Amplifying Headwinds
Geopolitical headwinds, epitomized by Donald Trump’s tariff snub, amplify these challenges. On August 6, 2025, Trump imposed an additional 25 percent tariff on Indian imports—bringing totals to 50 percent—as retaliation for India’s Russian oil purchases, effective after a 20-day grace period. This “reciprocal” penalty targets India’s trade surplus, threatening $200 billion in bilateral trade, including key exports like garments and pharmaceuticals. Trump, self-proclaimed “tariff king,” exploits US economic leverage, underscoring India’s inability to retaliate effectively.
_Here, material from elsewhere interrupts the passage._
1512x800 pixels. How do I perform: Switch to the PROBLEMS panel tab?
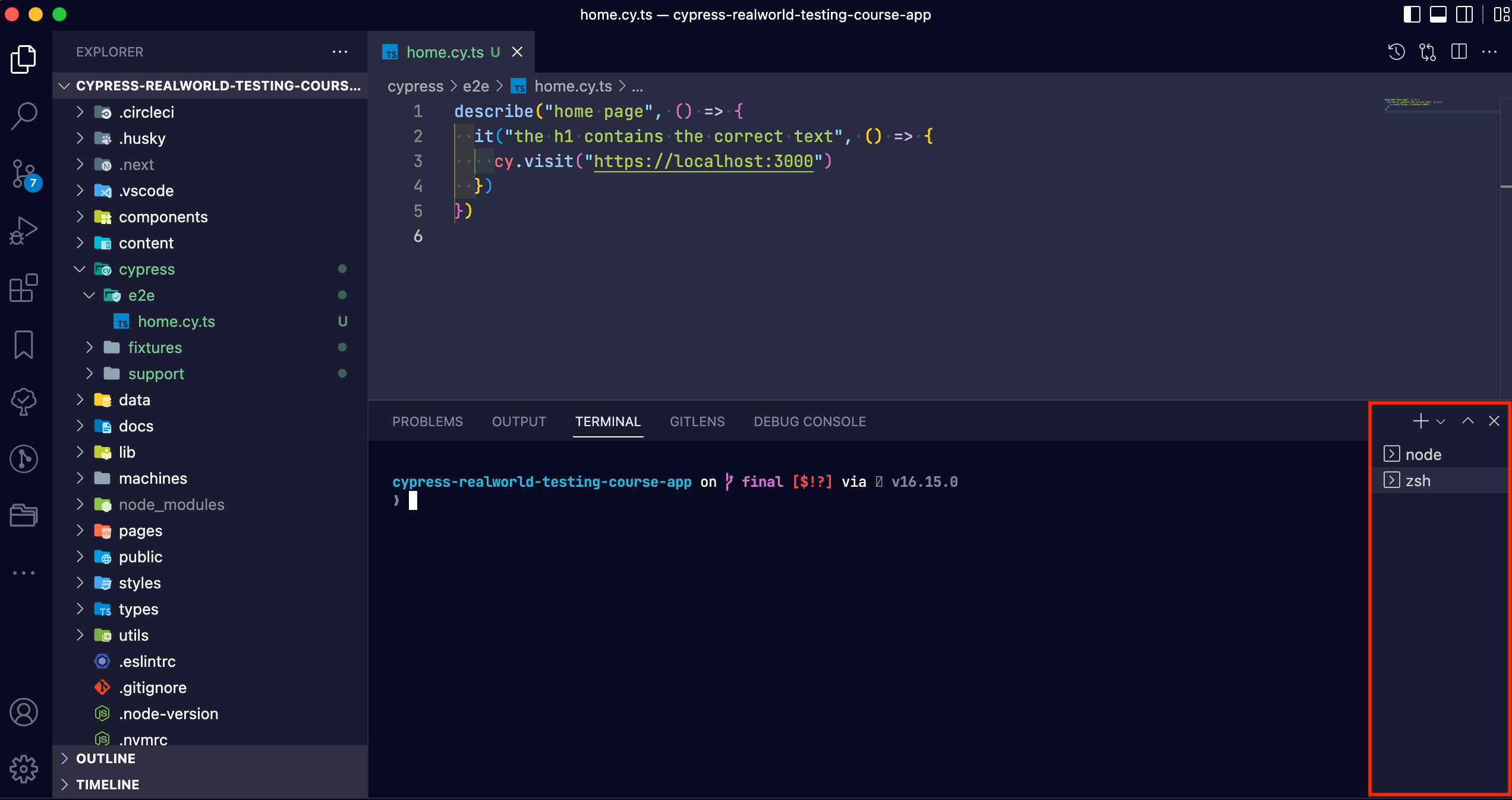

Technologically, this extends to AI: US controls critical inputs like advanced chips, and potential export bans could cripple Indian efforts. The snub diverts resources—straining forex reserves and forcing policy shifts away from tech investments toward trade negotiations.
A Compounded Crisis
Blending this with LLM economics paints a grim picture. Tariffs erode fiscal space for AI R&D, while US dominance in hardware and data flows isolates India further. The momentum needed to counter—reversing brain drain, tripling investments, and forging alliances—demands visionary leadership beyond current bureaucratic frameworks. Even if overcome, the 10+ year break-even horizon, amid low conversions and foreign competition, makes LLM creation economically tenuous.
Conclusion: A Narrowing Window
India’s window is narrowing; without radical reforms, projected $500 billion GDP gains from AI by 2030 will remain elusive. The Trump episode serves as a stark reminder: In the AI arena, economic power shapes technological futures, and India must adapt swiftly or risk permanent exclusion.